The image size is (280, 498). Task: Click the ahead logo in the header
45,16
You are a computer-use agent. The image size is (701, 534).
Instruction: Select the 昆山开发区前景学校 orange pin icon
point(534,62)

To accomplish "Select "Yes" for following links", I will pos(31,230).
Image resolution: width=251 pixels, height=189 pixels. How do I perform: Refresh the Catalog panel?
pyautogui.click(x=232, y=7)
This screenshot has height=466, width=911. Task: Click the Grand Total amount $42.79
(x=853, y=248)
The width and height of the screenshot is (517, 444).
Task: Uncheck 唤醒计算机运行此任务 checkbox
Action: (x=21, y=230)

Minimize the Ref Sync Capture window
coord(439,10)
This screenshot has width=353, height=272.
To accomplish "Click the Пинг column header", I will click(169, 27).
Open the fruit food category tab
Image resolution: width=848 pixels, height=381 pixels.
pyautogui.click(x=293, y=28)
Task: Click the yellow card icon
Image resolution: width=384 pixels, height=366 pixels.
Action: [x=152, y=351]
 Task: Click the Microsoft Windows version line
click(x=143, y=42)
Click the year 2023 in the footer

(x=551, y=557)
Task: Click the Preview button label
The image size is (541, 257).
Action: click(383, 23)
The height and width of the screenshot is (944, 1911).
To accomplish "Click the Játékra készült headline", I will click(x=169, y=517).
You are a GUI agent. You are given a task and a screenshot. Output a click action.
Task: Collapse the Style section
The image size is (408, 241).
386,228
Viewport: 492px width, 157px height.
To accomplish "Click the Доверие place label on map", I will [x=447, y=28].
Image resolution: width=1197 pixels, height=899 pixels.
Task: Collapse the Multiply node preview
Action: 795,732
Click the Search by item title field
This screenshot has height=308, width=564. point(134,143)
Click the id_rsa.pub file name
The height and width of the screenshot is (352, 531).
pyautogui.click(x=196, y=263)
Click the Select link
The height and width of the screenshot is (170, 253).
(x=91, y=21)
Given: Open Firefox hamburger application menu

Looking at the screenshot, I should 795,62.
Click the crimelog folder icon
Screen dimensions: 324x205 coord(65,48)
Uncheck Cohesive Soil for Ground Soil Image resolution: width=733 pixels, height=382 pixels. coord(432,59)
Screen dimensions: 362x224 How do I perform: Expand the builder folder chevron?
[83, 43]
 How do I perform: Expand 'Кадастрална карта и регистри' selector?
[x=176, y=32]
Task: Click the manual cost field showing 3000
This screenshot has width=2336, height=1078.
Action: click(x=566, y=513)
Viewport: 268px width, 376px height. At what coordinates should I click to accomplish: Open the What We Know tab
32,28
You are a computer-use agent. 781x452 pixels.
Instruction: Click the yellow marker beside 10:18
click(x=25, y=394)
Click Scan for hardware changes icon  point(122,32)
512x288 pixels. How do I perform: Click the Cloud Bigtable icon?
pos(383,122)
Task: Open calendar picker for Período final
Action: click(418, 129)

************

» **Exercise requirements**
A faithful transcription of all the material is what this exercise calls for.

» **Your solution**
The image size is (280, 498). Task: Click the ahead logo in the header
45,16
You are a computer-use agent. The image size is (701, 534).
Instruction: Select the 昆山开发区前景学校 orange pin icon
point(534,62)

To accomplish "Select "Yes" for following links", I will pos(31,230).
Image resolution: width=251 pixels, height=189 pixels. How do I perform: Refresh the Catalog panel?
pyautogui.click(x=232, y=7)
This screenshot has height=466, width=911. Task: Click the Grand Total amount $42.79
(x=853, y=248)
The width and height of the screenshot is (517, 444).
Task: Uncheck 唤醒计算机运行此任务 checkbox
Action: (x=21, y=230)

Minimize the Ref Sync Capture window
coord(439,10)
This screenshot has width=353, height=272.
To accomplish "Click the Пинг column header", I will click(169, 27).
Open the fruit food category tab
Image resolution: width=848 pixels, height=381 pixels.
pyautogui.click(x=293, y=28)
Task: Click the yellow card icon
Image resolution: width=384 pixels, height=366 pixels.
Action: [x=152, y=351]
 Task: Click the Microsoft Windows version line
click(x=143, y=42)
Click the year 2023 in the footer

(x=551, y=557)
Task: Click the Preview button label
The image size is (541, 257).
Action: click(383, 23)
The height and width of the screenshot is (944, 1911).
To accomplish "Click the Játékra készült headline", I will click(x=169, y=517).
You are a GUI agent. You are given a task and a screenshot. Output a click action.
Task: Collapse the Style section
The image size is (408, 241).
386,228
Viewport: 492px width, 157px height.
To accomplish "Click the Доверие place label on map", I will [x=447, y=28].
Image resolution: width=1197 pixels, height=899 pixels.
Task: Collapse the Multiply node preview
Action: 795,732
Click the Search by item title field
This screenshot has height=308, width=564. point(134,143)
Click the id_rsa.pub file name
The height and width of the screenshot is (352, 531).
pyautogui.click(x=196, y=263)
Click the Select link
The height and width of the screenshot is (170, 253).
(x=91, y=21)
Given: Open Firefox hamburger application menu

Looking at the screenshot, I should 795,62.
Click the crimelog folder icon
Screen dimensions: 324x205 coord(65,48)
Uncheck Cohesive Soil for Ground Soil Image resolution: width=733 pixels, height=382 pixels. coord(432,59)
Screen dimensions: 362x224 How do I perform: Expand the builder folder chevron?
[83, 43]
 How do I perform: Expand 'Кадастрална карта и регистри' selector?
[x=176, y=32]
Task: Click the manual cost field showing 3000
This screenshot has width=2336, height=1078.
Action: click(x=566, y=513)
Viewport: 268px width, 376px height. At what coordinates should I click to accomplish: Open the What We Know tab
32,28
You are a computer-use agent. 781x452 pixels.
Instruction: Click the yellow marker beside 10:18
click(x=25, y=394)
Click Scan for hardware changes icon  point(122,32)
512x288 pixels. How do I perform: Click the Cloud Bigtable icon?
pos(383,122)
Task: Open calendar picker for Período final
Action: click(418, 129)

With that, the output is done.